> [Tarefas]
1) No trecho sobre Tchekhov, explique por que o cavalo de Iona parece, de perto, um cavalinho de pão de ló de um copeque.
2) Copie do trecho sobre Tchekhov, sem mudar nada, a parte que começa em "Encolhido o mais" e vai até "capote com capuz.".

> [Trecho de origem]
Office in a Small City por Edward Hopper

Tchekhov – Angústia

tchekhovUm dos mais importantes contistas do mundo, lembrado entre mestres como Maupassant, Poe e Cortázar. Sua visão humana sobre as pessoas, sua neutralidade ao narrar episódios da vida comum e sua brilhante técnica narrativa fizeram dele um escritor como poucos, com textos primorosos, sem omissões e sem excessos, na medida exata para que não se perdesse o retrato psicológico das personagens nem o ambiente que frequentam. Tchekhov faleceu vítima da tuberculose, que tentou curar na Alemanha. De acordo com os relatos de sua esposa, em seus últimos momentos ele se sentou na cama, pediu champanhe, bebeu-a, sorriu olhando o copo vazio, inclinou-se sobre o travesseiro e morreu tranquilamente, como uma criança que dorme. A amostra a seguir é um trecho do conto “Angústia” (que traz como subtítulo “A quem confiar minha tristeza?”), no qual um velho carroceiro chamado Iona Potapov tenta contar a alguém sobre o episódio dramático que se abateu sobre ele há alguns dias, em meio à neve e aos rigores do inverno russo, na cidade grande.

Encolhido o mais que pode se encolher um corpo vivo, está sentado na boleia, sem se mover. […] Seu rocim está igualmente branco e imóvel. Graças a sua imobilidade, à angulosidade das formas e à perpendicularidade de estaca de suas patas, parece mesmo, de perto, um cavalinho de pão de ló de um copeque. Seguramente, ele está imerso em meditação. Não pode deixar de meditar quem foi arrancado do arado, da paisagem cinzenta e familiar, e atirado nessa voragem, repleta de luzes monstruosas, de um barulho incessante e de gente correndo. […] Iona estremece e vê, através das pestanas cobertas de neve, um militar de capote com capuz.

> [Conteúdo dos registros]
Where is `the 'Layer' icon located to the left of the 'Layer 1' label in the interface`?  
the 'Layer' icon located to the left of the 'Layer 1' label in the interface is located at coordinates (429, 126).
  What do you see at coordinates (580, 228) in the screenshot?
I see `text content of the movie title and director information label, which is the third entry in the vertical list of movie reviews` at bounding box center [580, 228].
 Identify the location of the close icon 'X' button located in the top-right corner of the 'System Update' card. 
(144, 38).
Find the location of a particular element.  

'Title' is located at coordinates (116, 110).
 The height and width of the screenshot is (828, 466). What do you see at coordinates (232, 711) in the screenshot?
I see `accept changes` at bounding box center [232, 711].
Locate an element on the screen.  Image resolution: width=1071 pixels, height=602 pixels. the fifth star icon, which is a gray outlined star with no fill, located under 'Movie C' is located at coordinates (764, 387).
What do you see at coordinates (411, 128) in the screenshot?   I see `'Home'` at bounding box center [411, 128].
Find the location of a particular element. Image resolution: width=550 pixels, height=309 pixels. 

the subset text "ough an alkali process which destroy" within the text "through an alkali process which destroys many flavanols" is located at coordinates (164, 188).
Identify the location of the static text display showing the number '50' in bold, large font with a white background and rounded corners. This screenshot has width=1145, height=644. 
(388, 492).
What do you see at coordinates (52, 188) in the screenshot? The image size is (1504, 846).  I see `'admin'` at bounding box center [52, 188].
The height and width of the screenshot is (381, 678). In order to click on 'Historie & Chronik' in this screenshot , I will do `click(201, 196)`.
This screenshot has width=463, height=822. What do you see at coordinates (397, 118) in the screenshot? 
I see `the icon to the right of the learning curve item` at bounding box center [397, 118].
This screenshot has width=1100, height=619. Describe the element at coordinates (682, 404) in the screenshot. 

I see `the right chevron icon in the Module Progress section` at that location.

> [Respostas]
1) O cavalo parece um cavalinho de pão de ló de um copeque por causa da sua imobilidade e da angulosidade das suas formas. A aparência vem também das patas retas como estacas.

2)
Encolhido o mais que pode se encolher um corpo vivo, está sentado na boleia, sem se mover. […] Seu rocim está igualmente branco e imóvel. Graças a sua imobilidade, à angulosidade das formas e à perpendicularidade de estaca de suas patas, parece mesmo, de perto, um cavalinho de pão de ló de um copeque. Seguramente, ele está imerso em meditação. Não pode deixar de meditar quem foi arrancado do arado, da paisagem cinzenta e familiar, e atirado nessa voragem, repleta de luzes monstruosas, de um barulho incessante e de gente correndo. […] Iona estremece e vê, através das pestanas cobertas de neve, um militar de capote com capuz.